WHAT THIS TASK INVOLVES: Arrange the records from the line that has "The image size is (701, 1568)." through the line that has "will click(x=367, y=429)." as a two-column CSV with the headers instruction and action. Give each record one row, put each field in quotes, and replace any line breaks inside a field with spaces.

SOURCE DATA:
#####

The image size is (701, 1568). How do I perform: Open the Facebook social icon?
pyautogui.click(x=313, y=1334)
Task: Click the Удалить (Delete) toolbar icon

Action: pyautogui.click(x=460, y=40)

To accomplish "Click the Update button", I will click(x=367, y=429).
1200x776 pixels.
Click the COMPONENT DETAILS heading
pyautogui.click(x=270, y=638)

#####

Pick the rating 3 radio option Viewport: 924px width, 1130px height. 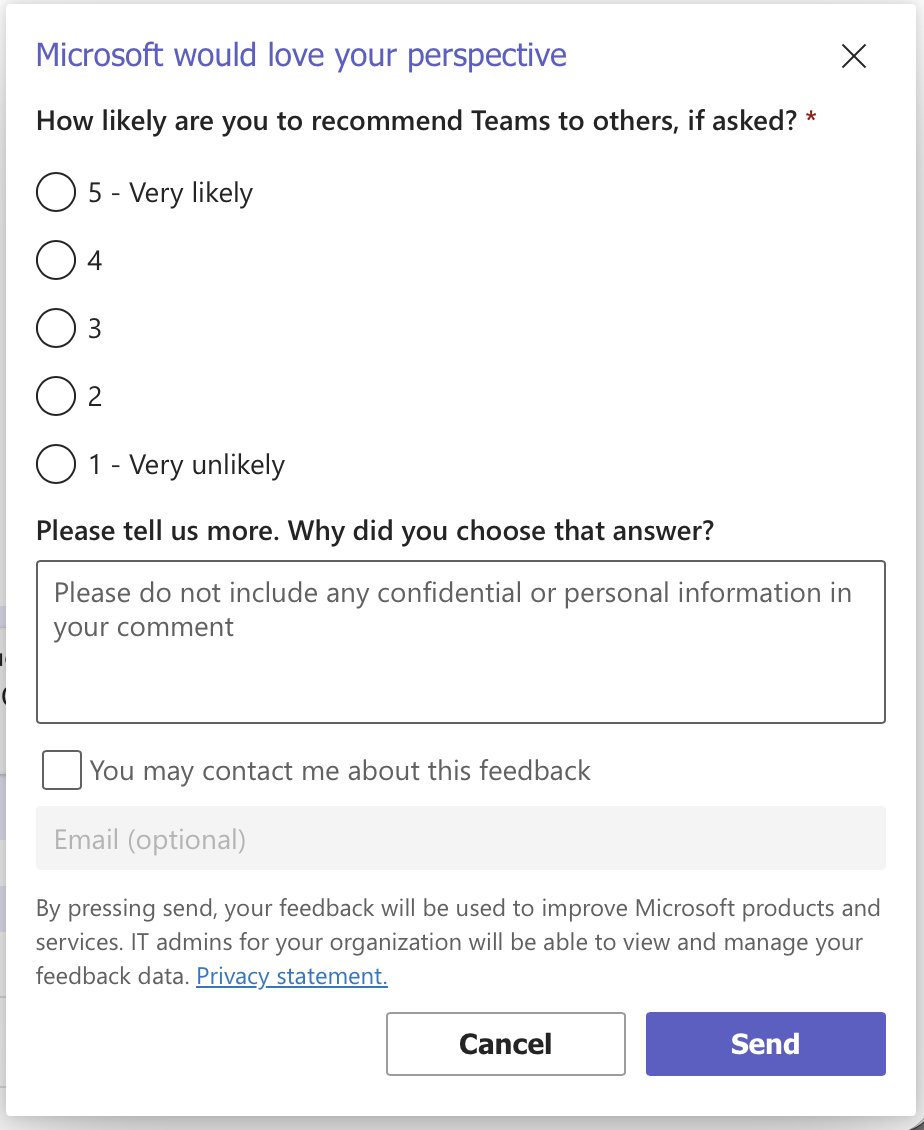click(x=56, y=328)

#####

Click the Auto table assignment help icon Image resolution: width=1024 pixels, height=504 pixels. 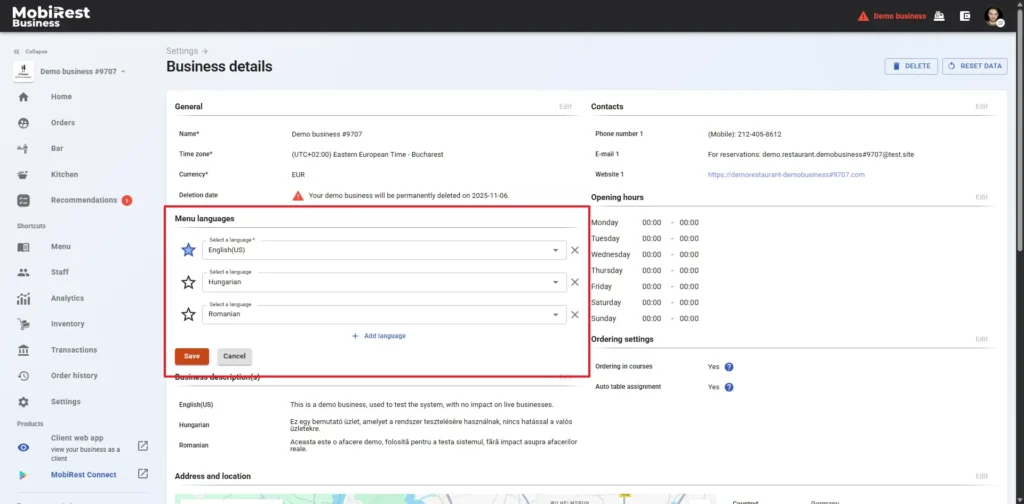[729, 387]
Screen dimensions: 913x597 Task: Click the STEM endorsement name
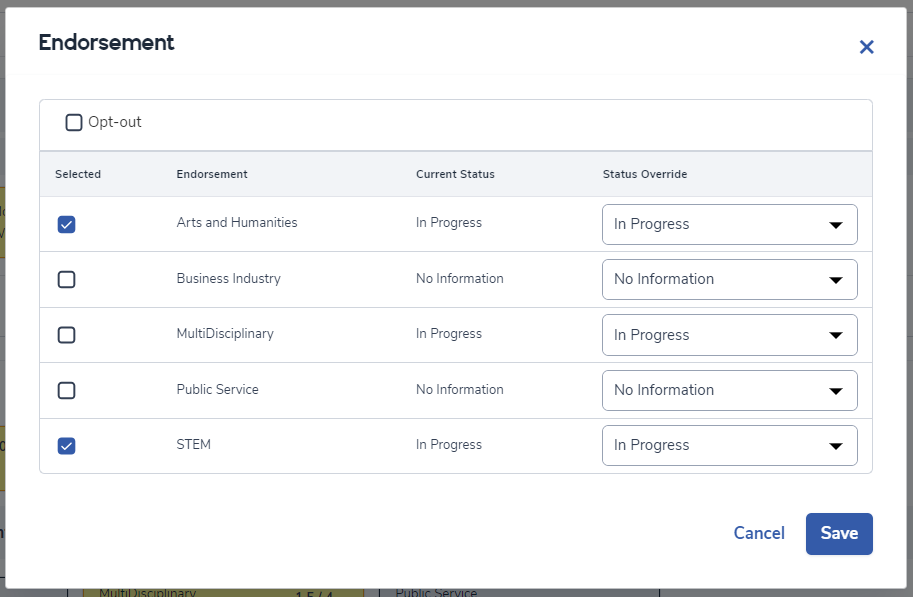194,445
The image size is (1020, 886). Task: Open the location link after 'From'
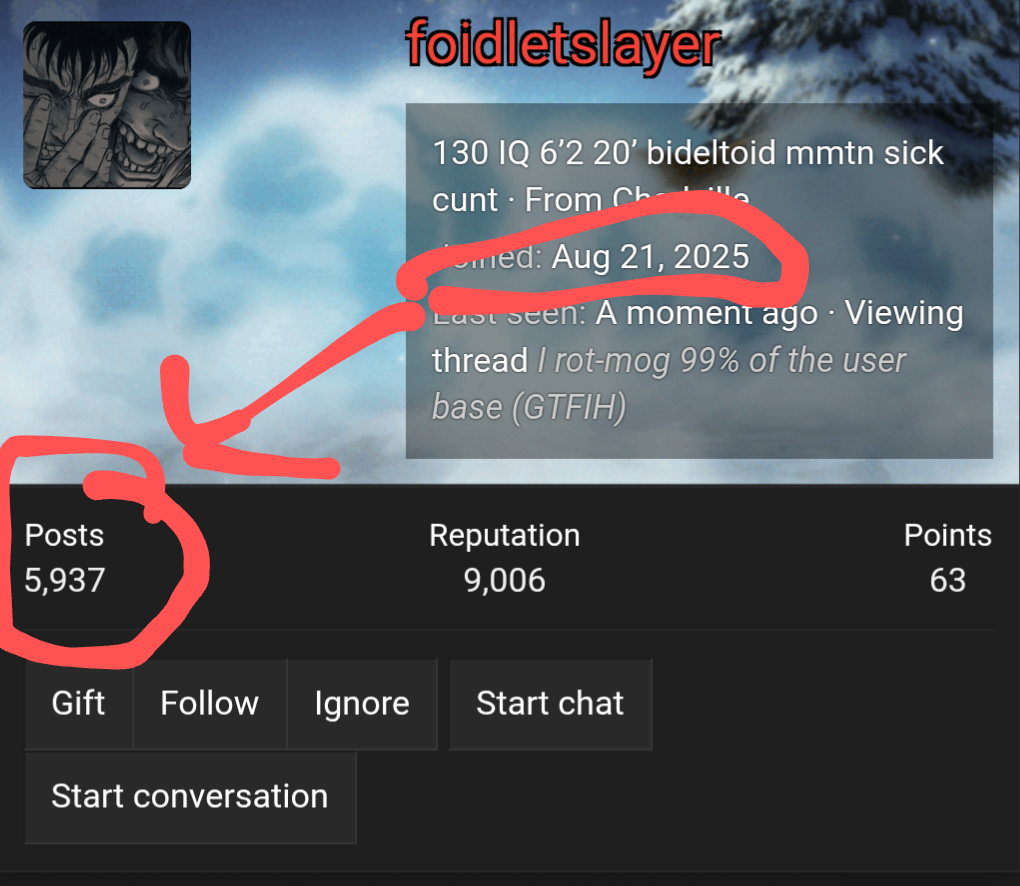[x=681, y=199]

#####

SOLUTION TO THIS TASK:
instruction,action
"The image size is (701, 1568). How do I perform: Open the Facebook social icon?","pyautogui.click(x=313, y=1334)"
"Task: Click the Удалить (Delete) toolbar icon","Action: pyautogui.click(x=460, y=40)"
"To accomplish ""Click the Update button"",","I will click(x=367, y=429)."